OTUWA
- Founded: 1983
- Headquarters: Abuja (2015–); Abidjan (1986–2015); Conakry (1983–1986);
- Key people: John Ejoha Odah, Executive Secretary

= Organisation of Trade Unions of West Africa =

Regional organisation of West African trade unions

The Organisation of Trade Unions of West Africa (OTUWA; Organisation des syndicats d'Afrique de l'Ouest, Organização dos Sindicatos da África Ocidental) is a coalition of national trade union centres in West Africa.
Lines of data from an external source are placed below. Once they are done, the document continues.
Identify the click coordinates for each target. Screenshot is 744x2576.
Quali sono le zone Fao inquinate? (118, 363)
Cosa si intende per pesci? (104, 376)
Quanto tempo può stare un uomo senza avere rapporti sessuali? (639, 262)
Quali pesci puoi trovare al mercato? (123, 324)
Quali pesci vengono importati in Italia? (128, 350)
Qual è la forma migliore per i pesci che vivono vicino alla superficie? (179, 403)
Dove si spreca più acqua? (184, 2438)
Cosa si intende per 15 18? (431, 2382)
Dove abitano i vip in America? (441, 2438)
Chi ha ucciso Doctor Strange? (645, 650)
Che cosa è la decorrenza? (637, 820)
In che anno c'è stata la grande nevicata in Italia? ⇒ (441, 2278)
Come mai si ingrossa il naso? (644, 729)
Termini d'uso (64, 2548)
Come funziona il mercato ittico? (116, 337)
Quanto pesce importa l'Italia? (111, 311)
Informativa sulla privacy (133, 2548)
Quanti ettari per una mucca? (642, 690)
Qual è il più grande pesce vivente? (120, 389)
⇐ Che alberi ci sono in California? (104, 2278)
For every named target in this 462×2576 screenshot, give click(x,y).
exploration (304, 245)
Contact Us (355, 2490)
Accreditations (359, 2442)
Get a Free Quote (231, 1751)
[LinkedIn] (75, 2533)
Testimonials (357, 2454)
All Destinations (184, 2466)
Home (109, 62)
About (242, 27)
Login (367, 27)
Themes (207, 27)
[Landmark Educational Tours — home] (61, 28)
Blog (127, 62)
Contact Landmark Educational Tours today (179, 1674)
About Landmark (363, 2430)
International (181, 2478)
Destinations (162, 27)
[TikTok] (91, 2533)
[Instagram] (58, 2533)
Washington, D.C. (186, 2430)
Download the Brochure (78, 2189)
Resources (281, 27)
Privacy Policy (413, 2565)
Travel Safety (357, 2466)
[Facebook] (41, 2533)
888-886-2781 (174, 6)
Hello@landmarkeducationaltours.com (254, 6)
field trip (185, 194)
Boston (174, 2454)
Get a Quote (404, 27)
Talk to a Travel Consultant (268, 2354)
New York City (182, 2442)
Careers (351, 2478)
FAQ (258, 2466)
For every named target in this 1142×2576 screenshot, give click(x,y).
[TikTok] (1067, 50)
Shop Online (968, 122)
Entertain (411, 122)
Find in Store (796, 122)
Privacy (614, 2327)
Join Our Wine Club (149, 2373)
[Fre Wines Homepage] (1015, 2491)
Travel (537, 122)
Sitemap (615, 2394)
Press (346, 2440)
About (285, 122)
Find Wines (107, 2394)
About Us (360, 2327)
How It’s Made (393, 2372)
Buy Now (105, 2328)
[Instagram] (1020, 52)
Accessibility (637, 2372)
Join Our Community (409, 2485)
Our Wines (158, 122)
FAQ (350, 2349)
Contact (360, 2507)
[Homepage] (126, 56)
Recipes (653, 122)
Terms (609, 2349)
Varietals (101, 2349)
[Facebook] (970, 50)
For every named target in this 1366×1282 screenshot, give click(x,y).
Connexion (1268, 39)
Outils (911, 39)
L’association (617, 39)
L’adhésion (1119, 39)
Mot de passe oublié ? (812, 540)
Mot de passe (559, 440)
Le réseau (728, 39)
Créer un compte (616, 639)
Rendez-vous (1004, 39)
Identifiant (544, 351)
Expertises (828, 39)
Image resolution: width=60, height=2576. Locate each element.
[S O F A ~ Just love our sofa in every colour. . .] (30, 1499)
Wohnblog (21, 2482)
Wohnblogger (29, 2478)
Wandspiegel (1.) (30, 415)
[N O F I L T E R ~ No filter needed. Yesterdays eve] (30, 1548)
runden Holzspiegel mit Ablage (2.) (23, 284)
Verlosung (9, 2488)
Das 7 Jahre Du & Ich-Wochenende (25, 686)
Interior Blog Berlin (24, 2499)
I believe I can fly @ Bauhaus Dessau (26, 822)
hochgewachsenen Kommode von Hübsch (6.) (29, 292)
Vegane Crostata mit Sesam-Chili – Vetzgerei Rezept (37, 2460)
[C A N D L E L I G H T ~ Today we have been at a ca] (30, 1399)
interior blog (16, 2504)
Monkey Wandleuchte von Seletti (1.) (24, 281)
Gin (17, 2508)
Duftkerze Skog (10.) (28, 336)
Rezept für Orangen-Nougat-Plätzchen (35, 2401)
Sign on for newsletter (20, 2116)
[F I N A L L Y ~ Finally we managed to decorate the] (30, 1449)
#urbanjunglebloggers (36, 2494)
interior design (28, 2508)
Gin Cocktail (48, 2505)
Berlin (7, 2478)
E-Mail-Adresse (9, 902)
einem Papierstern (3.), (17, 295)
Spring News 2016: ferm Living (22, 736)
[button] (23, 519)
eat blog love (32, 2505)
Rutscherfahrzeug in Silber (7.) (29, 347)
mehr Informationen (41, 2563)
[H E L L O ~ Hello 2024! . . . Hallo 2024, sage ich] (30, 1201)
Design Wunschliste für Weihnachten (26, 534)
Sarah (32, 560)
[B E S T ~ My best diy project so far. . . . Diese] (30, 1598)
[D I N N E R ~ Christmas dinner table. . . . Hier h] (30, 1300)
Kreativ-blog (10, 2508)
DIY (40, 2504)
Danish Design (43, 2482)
OTUWA was founded in 1983 in Conakry, Guinea, and is currently led by executive secretary John Ejoha Odah.

== History ==
In 1986, OTUWA was accorded consultative status by the Economic Community of West African States (ECOWAS) as the representative organisation of trade unions in West Africa. OTUWA supports the integration of process of ECOWAS, while calling for reductions in unemployment, integration of young workers into labour markets and the protection of migrant workers.

In 2015, as part of a revival process, the headquarters of OTUWA was moved from Abidjan to Abuja in order to be closer to the ECOWAS secretariat. In 2017, OTUWA was critical of the ECOWAS states for the lack of growth in the region and called for measures to facilitate development. As of 2020, OTUWA has affiliates in all 15 ECOWAS states.